19.02.2013

BER-Nachtflugverbot

Dieter Dombrowski/Rainer Genilke: Ministerpräsident Platzeck nimmt lediglich Verhandlungsauftrag an – Land Brandenburg sollte selbstständig Nachtflugzeiten regeln

Zur heutigen Ankündigung des Ministerpräsidenten Platzeck in Verhandlungen mit den Gesellschaftern zu den BER-Nachtflugzeiten zu treten, sagen Dieter Dombrowski und Rainer Genilke:
Dieter Dombrowski, Vorsitzender der CDU-Fraktion im Landtag Brandenburg: „Verhandeln, ohne ein konkretes Ziel zu definieren, ist eine reine Feigenblattpolitik von Rot-Rot!"

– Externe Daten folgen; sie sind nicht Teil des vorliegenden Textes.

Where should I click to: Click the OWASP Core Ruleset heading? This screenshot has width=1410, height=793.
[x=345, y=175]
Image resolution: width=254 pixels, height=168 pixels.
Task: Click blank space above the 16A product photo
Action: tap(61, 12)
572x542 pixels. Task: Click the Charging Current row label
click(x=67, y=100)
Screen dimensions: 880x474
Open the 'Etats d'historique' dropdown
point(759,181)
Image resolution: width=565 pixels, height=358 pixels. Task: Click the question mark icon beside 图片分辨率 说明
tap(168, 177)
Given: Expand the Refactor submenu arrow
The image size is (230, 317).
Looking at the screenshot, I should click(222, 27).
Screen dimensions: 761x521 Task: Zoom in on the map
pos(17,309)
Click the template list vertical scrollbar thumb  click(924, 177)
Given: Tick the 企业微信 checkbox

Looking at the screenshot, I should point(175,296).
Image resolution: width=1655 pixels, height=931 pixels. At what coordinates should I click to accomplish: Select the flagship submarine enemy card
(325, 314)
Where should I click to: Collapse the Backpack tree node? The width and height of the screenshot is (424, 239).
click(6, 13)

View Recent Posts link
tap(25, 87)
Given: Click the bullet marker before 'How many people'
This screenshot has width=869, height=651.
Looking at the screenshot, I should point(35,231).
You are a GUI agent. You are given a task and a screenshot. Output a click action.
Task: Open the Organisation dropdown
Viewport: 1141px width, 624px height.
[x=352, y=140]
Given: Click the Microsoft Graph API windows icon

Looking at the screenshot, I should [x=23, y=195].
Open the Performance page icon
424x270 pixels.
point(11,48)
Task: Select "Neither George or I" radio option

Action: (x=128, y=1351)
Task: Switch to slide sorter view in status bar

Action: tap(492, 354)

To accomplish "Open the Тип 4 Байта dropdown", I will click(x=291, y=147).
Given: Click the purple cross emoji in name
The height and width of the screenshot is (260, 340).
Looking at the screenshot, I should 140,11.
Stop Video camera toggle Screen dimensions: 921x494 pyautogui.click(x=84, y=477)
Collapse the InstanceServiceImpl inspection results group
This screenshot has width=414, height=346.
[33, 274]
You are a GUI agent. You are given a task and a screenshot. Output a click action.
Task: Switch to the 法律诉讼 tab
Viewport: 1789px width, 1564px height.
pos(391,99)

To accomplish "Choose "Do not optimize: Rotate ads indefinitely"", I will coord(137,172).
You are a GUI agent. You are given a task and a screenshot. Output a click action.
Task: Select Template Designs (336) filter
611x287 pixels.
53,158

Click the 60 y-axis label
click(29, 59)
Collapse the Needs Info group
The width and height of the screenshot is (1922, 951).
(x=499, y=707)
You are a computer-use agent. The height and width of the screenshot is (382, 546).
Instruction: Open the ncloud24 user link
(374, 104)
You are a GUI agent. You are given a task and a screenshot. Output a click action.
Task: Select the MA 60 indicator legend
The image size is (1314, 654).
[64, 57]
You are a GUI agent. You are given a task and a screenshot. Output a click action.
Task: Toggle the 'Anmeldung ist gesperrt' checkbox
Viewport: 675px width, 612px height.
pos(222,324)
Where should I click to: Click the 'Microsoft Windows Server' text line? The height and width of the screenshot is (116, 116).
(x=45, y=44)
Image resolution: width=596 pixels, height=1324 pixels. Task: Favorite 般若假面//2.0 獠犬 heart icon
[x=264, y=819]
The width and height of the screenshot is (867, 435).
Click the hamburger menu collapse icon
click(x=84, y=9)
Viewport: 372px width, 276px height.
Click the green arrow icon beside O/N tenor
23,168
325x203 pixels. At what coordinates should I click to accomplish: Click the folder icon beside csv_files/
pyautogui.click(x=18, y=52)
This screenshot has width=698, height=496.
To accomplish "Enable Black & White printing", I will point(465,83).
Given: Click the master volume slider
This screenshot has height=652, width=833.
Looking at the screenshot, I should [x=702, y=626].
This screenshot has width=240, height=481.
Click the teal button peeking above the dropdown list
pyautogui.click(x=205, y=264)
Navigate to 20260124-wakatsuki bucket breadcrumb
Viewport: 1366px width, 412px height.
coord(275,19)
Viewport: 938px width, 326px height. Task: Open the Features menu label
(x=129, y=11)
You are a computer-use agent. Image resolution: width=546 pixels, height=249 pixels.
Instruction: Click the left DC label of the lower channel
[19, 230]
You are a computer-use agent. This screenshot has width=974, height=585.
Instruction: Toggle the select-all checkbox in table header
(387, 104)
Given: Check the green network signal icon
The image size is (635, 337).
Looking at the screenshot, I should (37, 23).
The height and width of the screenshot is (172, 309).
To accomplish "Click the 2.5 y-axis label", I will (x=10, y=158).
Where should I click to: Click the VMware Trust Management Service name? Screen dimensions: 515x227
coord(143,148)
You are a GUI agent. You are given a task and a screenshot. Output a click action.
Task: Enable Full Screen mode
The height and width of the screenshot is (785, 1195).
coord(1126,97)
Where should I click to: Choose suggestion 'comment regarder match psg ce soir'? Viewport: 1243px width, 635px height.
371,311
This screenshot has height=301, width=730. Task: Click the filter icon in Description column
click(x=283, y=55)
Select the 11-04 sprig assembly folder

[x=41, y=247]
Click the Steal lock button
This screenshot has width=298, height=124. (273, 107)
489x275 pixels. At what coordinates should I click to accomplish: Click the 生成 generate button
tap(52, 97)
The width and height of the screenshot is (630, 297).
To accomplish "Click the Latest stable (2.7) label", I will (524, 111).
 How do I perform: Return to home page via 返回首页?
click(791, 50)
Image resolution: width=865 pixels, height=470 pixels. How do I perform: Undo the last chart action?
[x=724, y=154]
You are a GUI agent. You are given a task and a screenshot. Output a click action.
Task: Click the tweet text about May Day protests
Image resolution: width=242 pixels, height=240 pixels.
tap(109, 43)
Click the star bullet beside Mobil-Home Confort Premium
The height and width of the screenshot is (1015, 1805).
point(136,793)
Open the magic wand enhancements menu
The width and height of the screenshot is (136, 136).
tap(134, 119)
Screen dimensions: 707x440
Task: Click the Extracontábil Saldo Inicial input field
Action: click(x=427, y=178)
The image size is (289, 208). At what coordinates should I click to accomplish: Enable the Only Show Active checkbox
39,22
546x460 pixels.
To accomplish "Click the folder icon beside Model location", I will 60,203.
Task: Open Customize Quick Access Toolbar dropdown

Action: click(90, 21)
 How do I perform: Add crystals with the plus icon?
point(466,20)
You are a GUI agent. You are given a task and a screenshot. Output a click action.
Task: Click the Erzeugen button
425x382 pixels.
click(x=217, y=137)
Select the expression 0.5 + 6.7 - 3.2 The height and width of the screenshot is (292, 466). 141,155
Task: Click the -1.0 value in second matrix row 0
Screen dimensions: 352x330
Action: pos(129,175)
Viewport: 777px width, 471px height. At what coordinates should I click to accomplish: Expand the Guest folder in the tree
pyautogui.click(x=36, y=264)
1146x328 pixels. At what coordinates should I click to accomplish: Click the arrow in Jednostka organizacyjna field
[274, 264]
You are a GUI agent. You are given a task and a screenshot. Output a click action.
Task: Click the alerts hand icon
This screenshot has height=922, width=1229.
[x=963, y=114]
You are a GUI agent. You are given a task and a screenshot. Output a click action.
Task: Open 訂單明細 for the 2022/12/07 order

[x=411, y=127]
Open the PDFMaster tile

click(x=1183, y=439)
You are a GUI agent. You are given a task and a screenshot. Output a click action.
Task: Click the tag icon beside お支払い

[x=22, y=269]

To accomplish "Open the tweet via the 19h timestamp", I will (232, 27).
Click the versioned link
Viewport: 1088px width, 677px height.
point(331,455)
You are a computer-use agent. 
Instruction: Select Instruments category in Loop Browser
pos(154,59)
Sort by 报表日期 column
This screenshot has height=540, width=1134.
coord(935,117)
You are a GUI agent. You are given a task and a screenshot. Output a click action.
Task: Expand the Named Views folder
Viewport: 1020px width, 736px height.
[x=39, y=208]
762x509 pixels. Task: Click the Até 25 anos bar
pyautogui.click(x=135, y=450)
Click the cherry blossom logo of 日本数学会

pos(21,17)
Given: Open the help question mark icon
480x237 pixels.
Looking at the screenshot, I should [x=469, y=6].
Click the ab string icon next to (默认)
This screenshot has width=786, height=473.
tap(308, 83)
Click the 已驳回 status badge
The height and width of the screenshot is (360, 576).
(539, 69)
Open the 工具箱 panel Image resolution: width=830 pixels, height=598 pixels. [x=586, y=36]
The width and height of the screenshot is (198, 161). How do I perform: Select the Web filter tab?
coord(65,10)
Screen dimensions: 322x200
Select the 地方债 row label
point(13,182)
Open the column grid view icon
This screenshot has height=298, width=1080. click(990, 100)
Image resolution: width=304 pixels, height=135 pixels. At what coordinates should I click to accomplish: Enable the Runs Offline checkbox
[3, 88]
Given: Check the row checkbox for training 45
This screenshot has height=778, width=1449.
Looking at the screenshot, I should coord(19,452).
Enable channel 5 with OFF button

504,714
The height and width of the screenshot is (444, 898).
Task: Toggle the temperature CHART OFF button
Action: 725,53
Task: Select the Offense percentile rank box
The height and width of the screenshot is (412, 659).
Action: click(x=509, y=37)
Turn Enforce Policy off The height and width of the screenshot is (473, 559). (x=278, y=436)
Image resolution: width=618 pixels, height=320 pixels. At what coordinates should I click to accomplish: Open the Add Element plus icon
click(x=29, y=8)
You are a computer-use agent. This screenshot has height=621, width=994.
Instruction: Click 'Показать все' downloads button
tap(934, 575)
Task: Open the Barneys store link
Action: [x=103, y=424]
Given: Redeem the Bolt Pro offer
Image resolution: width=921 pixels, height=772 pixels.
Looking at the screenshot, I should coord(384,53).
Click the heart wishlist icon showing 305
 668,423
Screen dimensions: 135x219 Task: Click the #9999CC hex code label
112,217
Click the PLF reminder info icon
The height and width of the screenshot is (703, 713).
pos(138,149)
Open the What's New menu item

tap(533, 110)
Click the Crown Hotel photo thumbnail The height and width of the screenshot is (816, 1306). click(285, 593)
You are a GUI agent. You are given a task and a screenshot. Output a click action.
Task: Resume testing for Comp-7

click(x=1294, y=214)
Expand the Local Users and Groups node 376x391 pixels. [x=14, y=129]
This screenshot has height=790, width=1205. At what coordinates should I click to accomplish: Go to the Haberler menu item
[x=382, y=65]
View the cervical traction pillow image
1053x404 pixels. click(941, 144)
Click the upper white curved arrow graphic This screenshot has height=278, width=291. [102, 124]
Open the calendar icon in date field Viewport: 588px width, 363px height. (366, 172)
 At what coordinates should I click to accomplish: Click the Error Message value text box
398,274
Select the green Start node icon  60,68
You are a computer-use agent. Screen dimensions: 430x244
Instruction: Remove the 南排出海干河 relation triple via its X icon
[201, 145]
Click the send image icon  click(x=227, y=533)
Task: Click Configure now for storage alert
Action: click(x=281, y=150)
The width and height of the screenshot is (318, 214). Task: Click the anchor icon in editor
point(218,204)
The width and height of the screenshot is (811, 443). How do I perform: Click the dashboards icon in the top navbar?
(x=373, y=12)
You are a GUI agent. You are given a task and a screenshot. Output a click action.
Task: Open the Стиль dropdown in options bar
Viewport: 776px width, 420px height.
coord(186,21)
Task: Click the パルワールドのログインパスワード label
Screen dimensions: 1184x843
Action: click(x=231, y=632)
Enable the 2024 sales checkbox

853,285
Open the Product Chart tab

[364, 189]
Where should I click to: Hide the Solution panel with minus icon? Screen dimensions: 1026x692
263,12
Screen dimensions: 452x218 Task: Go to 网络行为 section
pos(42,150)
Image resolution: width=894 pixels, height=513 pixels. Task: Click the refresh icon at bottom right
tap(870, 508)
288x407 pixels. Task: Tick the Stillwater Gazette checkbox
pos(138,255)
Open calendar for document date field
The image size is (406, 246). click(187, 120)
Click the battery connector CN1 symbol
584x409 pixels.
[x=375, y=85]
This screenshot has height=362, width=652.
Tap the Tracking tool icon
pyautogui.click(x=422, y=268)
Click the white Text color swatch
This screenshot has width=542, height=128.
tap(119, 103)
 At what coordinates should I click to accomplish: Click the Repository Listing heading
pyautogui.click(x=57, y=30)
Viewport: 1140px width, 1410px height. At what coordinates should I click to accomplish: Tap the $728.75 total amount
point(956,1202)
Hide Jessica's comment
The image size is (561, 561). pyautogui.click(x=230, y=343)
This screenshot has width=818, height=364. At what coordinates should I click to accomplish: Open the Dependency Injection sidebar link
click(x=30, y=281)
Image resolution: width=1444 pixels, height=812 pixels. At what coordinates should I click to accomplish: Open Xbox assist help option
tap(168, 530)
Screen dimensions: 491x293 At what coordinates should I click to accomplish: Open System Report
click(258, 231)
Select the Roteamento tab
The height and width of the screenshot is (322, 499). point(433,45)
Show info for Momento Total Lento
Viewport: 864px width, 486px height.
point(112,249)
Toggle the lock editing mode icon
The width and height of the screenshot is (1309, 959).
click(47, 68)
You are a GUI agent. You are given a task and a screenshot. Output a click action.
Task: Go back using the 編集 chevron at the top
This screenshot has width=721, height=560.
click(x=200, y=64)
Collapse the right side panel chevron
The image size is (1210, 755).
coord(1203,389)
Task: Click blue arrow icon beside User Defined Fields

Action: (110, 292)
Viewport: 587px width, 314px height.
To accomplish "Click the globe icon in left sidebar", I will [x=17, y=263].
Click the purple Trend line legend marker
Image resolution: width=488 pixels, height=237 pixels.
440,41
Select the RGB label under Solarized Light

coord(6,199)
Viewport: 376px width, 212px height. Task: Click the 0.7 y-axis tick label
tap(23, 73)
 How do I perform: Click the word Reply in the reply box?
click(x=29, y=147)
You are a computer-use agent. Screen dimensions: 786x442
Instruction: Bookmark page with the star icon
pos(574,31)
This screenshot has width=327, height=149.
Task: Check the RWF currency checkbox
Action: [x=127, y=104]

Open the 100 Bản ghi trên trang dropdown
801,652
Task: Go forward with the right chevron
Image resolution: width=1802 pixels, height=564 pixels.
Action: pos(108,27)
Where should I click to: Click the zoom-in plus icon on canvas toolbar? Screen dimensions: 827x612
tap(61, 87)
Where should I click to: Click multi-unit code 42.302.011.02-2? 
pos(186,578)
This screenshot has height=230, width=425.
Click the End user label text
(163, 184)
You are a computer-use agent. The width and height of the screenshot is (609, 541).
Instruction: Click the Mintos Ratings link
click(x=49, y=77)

"Es ist gut, dass Ministerpräsident Platzeck endlich das Problem für Brandenburg erkannt hat. Der geplante Weg ist allerdings wenig versprechend.
Wenn es Ministerpräsident Platzeck wirklich ernst meinte, sollte er einen anderen Weg gehen: Brandenburg sollte die bestehende Nachtflugregelung über ein Planergänzungsverfahren ohne die anderen Gesellschafter ändern. Planfeststellende Behörde für den Flughafen BER ist das Brandenburgische Ministerium für Infrastruktur und Landwirtschaft. Wenn es die Landesregierung also ernst meinen würde, sollte sie darüber handeln.
 
Die CDU-Landtagsfraktion und der CDU Landesverband setzen sich dafür ein, das Nachtflugverbot am zukünftigen Flughafen Willy Brandt auf 23 Uhr bis 6 Uhr über ein Planergänzungsverfahren auszuweiten. Dazu hat die Fraktion einen entsprechenden Antrag im Landtag vorgestellt. Dieser wurde zur Beratung in den  zuständigen Infrastrukturausschuss überwiesen. Eine Ausweitung des Nachtflugverbotes auf 23 Uhr bis 6 Uhr wird sowohl dem realen Flugbedarf als auch den berichtigten Anliegen der Bürger gerecht.“
 
Rainer Genilke, Verkehrsexperte der CDU-Fraktion, ergänzt:
 
„Die Betroffenheit und die Lärmauswirkungen werden schon zu lange von SPD und Linke unterschätzt und ignoriert. Das hat der Erfolg des Volksbegehrens eindrücklich aufgezeigt. Für die CDU steht fest: Der BER braucht einen Nachtruhekompromiss für die Region, der dem Dreiklang Lärmschutz – Sicherheit – Wirtschaftlichkeit gerecht wird. Brandenburg braucht einen wirtschaftlich erfolgreichen und gesellschaftlich akzeptierten Flughafen.
 
Mit einer Annahme des Volksbegehrens im Landtag stellt sich zudem die Frage, wie mit dem mit dem Single-Airport-Prinzip weiter umgegangen wird. Die Landesregierung ist aufgefordert endlich ein Konzept für den Luftverkehrsraum Berlin-Brandenburg vorzulegen."